Meet Kristal McCathern, winner of the ACTE Region IV Carl Perkins Community Service Award. McCathern’s interview appears as part of a spotlight series on our 2021 national award winners and finalists. The Carl Perkins Community Service Award recognizes individuals who have used CTE to make a significant impact on their community and demonstrated leadership in programs and activities that promote student involvement in community service.
What is your job title and what do you do?
I am a master instructor for cosmetology at Southern Oklahoma Technology Center. Students enrolled in my cosmetology include a mix of juniors and seniors in high school as well as adults. I provide opportunities for my students to build their technical skills, while strengthening their social-emotional skills.
What was your education experience like? What did you study?
I acquired my cosmetology license as a high school senior in a privately owned cosmetology school. Then, after working in the industry for two years, I continued my education and became licensed as a master instructor. I worked in a private school for 12 years and a community college in Texas for another five years. My choice to work in career and technical education (CTE) turned out to be a butterfly moment.
I became empowered to build my leadership skills and to achieve a degree in CTE. I not only reached the goal of my bachelor’s degree, but I am also now the proud owner of two master’s degrees, one in educational leadership and the other in school counseling.
Please discuss the role of community service in your life.
My parents are the most giving people. They have always taught me to serve others. Coming to SouthernTech nine years ago presented the perfect opportunity to share my servanthood with my students. At that time, the cosmetology program did not participate in much community service.
I contacted local nursing homes to offer our services, and they were very welcoming! We now serve two nursing homes in our community. This opportunity has taught my students more than servanthood. It has built their social skills, and they have learned to communicate with the residents. My students and myself also serve at the Ardmore Soup Kitchen quarterly.
On a personal level, I love working with hospice patients and their families to offer comfort.
Please describe your most meaningful community service project.
The most meaningful community service project was Hope for Ardmore. The community came together to offer wellness checks, dental checks and haircuts for people without homes. Ten students attend this event on a Saturday.

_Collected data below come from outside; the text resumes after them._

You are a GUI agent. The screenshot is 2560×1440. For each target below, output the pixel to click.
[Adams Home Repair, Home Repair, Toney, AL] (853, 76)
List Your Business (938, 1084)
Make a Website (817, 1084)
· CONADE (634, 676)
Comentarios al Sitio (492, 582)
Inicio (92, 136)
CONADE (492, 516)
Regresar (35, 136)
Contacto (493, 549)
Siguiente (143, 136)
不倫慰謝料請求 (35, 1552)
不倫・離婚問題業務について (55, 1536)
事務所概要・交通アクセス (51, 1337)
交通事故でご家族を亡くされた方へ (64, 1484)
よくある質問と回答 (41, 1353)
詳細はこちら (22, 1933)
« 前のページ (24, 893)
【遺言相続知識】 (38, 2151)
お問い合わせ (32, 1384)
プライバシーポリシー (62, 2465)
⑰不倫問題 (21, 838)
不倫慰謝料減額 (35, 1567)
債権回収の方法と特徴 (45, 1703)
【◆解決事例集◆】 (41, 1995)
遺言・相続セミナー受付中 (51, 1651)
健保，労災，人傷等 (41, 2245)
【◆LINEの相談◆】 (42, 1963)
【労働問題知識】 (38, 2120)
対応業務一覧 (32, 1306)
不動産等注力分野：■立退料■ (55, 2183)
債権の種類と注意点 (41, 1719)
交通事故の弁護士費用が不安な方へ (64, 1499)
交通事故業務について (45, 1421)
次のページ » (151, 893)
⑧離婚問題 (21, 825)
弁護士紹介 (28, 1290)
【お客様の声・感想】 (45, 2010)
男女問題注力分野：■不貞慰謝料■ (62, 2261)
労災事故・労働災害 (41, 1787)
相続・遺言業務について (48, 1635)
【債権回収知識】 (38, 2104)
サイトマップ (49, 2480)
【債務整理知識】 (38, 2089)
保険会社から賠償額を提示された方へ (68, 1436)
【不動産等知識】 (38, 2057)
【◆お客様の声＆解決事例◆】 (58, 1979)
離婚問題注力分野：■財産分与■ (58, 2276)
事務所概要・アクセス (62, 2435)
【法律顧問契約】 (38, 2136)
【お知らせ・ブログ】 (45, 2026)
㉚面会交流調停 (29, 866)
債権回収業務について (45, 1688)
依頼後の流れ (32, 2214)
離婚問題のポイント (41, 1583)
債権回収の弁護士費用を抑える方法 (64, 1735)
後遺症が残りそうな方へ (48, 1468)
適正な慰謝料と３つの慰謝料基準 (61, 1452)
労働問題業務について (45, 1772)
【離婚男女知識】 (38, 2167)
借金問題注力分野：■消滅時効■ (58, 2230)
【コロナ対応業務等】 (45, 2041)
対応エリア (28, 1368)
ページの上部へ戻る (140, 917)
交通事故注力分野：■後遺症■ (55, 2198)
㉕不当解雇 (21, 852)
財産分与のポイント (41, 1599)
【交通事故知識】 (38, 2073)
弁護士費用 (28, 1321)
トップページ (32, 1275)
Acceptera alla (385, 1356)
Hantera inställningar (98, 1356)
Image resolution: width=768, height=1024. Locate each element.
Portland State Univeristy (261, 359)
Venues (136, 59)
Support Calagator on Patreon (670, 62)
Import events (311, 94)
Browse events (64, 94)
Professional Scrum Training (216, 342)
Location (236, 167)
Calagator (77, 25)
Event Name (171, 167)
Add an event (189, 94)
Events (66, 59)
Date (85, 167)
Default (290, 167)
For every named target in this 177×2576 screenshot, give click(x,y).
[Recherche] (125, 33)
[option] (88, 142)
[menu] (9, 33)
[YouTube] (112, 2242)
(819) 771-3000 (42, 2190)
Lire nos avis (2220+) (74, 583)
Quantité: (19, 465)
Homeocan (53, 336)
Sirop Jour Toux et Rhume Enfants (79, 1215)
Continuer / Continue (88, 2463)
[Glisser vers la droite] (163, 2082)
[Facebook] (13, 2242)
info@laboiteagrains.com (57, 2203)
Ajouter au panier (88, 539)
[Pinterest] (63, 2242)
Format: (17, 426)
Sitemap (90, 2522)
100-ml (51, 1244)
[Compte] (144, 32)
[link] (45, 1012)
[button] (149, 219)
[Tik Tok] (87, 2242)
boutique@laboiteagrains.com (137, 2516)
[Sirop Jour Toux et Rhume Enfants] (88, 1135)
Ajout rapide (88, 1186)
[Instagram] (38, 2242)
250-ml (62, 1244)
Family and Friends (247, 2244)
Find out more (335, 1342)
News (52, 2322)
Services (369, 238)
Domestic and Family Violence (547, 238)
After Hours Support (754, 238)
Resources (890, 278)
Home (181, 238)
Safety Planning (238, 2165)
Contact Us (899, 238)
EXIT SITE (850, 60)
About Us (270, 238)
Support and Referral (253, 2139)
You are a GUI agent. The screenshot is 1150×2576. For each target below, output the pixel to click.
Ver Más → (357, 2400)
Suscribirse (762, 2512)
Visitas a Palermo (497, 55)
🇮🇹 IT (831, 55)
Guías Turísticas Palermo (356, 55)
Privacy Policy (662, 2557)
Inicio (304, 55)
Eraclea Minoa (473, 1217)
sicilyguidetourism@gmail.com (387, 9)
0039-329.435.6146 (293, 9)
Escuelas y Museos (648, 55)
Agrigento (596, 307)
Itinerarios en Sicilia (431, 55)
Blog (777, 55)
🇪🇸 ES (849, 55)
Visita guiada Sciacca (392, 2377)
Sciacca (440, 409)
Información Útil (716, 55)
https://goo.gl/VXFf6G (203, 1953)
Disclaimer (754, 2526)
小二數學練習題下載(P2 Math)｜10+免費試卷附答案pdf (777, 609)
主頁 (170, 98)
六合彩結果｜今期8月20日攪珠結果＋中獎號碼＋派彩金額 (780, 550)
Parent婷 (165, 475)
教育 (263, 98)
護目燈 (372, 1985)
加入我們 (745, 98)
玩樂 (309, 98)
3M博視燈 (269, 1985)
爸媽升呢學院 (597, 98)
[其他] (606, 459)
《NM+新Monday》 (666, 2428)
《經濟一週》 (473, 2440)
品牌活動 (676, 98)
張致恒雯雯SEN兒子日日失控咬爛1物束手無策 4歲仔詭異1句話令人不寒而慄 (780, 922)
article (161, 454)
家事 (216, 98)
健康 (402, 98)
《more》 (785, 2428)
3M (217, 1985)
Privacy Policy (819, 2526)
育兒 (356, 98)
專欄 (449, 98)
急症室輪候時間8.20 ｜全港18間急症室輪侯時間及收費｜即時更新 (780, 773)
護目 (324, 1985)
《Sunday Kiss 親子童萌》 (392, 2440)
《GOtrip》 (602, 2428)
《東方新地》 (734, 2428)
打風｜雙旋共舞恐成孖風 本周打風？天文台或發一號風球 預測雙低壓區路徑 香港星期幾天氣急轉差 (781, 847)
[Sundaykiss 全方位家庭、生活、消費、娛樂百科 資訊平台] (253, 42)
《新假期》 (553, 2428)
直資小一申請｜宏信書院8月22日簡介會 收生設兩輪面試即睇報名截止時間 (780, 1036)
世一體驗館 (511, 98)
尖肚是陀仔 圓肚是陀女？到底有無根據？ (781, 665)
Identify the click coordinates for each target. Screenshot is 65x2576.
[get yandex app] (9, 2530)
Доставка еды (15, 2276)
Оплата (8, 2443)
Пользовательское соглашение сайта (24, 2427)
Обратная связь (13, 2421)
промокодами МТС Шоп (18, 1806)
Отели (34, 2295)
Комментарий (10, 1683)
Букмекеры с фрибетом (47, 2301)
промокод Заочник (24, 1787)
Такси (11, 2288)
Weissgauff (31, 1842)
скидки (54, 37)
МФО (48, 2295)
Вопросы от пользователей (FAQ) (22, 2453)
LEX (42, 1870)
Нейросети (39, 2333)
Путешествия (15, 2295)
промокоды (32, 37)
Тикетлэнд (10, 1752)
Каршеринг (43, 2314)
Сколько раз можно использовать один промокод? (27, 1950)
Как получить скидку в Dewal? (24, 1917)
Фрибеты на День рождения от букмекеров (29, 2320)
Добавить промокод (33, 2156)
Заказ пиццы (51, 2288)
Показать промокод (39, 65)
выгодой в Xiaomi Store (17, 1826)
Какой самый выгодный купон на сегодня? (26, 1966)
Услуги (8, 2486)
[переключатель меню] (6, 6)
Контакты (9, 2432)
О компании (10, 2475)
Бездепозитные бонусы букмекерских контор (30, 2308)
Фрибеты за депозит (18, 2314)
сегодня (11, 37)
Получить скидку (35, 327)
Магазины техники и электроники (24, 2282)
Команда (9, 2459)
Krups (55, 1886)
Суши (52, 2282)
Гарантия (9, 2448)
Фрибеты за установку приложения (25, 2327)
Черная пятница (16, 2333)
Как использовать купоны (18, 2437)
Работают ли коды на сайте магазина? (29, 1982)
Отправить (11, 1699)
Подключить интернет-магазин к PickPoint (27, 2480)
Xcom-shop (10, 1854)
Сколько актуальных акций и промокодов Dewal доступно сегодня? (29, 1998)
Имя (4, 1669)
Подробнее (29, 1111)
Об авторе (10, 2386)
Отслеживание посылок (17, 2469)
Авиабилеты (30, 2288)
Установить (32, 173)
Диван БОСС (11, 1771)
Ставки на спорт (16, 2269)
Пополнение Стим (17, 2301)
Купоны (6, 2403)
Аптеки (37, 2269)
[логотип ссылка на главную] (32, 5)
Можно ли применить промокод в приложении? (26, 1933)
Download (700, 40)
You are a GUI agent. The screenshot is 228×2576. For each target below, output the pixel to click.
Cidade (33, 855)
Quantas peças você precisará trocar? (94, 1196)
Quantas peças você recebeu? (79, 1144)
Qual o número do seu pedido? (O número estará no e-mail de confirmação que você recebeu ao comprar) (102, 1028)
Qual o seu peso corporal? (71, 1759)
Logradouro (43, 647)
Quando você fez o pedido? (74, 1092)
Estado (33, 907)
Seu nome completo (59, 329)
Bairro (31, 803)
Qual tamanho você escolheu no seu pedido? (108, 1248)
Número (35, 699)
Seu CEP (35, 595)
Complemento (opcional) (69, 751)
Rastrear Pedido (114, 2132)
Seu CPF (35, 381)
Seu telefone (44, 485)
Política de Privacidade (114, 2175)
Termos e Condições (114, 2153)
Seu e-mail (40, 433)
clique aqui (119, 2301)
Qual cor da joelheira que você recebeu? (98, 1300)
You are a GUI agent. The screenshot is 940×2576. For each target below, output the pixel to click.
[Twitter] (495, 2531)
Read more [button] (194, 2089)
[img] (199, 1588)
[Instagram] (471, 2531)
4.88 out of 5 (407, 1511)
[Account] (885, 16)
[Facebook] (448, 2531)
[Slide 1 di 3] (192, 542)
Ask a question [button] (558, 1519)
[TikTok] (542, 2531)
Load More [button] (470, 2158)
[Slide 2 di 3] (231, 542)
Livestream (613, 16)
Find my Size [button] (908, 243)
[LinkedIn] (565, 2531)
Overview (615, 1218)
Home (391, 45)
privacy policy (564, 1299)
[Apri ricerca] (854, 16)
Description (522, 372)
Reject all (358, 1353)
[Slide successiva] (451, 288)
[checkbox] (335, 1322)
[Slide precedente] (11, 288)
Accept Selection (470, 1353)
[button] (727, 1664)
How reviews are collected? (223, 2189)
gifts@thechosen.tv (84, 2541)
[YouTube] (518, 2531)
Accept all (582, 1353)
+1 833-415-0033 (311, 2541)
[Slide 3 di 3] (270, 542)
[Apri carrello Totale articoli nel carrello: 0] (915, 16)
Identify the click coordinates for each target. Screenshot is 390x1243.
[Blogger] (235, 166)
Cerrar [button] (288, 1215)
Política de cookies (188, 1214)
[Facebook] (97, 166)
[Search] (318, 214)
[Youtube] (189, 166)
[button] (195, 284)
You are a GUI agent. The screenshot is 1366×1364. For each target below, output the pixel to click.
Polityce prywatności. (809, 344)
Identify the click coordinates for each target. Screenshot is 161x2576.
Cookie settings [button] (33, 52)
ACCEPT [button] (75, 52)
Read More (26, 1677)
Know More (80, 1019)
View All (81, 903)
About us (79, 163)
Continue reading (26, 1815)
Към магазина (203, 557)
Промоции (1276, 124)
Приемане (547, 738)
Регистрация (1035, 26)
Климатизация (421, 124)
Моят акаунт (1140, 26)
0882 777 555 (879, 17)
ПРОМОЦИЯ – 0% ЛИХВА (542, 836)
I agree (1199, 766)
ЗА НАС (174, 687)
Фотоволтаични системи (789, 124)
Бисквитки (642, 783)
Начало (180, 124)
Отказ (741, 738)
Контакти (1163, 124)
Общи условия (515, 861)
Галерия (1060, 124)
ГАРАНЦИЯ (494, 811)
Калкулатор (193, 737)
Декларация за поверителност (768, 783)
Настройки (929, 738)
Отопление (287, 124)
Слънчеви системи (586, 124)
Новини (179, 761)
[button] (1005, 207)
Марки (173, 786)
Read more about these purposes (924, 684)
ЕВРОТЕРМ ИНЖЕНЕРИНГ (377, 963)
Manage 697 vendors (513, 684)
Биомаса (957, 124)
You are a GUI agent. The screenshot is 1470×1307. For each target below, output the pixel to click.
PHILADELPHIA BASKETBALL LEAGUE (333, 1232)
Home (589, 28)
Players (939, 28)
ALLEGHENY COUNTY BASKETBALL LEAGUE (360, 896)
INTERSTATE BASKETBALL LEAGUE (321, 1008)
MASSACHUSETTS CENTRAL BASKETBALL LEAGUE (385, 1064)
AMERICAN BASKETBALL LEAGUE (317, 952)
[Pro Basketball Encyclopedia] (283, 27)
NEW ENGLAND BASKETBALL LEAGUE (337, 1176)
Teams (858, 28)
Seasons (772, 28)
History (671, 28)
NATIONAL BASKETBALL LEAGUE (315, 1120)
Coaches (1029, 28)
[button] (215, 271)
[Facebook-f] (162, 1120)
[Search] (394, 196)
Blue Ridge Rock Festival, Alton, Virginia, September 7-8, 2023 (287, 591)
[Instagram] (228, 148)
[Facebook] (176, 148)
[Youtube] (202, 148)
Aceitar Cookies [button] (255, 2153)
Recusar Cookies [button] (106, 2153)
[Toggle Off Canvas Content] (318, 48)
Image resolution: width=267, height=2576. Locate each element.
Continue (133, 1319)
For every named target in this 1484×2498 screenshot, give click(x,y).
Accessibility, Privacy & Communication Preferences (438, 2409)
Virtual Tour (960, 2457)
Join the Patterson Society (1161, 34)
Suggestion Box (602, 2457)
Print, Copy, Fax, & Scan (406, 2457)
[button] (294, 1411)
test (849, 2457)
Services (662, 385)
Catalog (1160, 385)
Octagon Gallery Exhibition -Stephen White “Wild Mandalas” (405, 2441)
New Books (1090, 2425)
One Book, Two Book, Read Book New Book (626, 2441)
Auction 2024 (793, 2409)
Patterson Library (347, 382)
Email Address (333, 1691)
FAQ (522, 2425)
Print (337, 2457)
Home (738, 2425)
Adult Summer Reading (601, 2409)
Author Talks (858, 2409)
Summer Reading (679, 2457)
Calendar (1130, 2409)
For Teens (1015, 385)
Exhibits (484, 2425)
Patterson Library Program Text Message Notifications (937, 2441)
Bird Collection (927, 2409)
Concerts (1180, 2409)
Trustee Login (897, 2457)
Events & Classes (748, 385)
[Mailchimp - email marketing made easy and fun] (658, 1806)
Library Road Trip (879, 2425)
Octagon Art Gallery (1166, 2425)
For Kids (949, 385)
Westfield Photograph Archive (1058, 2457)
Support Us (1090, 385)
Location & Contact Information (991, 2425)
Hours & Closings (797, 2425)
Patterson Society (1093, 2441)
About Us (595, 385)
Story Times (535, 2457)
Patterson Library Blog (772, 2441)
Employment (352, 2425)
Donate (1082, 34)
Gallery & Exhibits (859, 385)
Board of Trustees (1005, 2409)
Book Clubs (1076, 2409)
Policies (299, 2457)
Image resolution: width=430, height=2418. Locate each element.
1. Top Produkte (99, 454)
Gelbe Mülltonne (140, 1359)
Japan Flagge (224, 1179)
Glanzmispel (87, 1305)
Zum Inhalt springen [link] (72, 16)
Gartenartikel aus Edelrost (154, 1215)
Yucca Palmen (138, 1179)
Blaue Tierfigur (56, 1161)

This experience left a tremendous impact on my students. The knowledge they gained that day was more valuable than anything I could ever teach them. I watched as their compassion, congruency and empathy came to life.
How has COVID-19 affected CTE program activities in your school/ district?
The pandemic has caused us to cease all direct contact with our nursing home clients. My students have made “miss you” cards for the residents to let them know they are thinking of them during these horrible times. Our director very generously allowed my students two mannequins, since they are missing out on direct contact with clients.
In what innovative ways have you engaged students to remain connected with their communities while social distancing?
Serving as the SkillsUSA campus adviser this year has been very challenging. At the first of every school year, we have a SkillsUSA team-building day. This year, some were a little disheartened about missing it. Two co-teachers and I created a virtual team-building day to engage our SkillsUSA classes. We embedded polls everywhere into our fun Zoom activities. This day was a huge success for all classes; new students felt welcomed and engaged.
We have used Zoom and other virtual platforms for many activities this school year. Our campus officers gave speeches over Zoom and campus-wide elections were conducted on Google Forms. Campus officers have remained in touch with classroom officers for activities concerning Toys for Tots and Ardmore Soup Kitchen. This year has taught students that you can still lead and communicate through different means. You only must be flexible!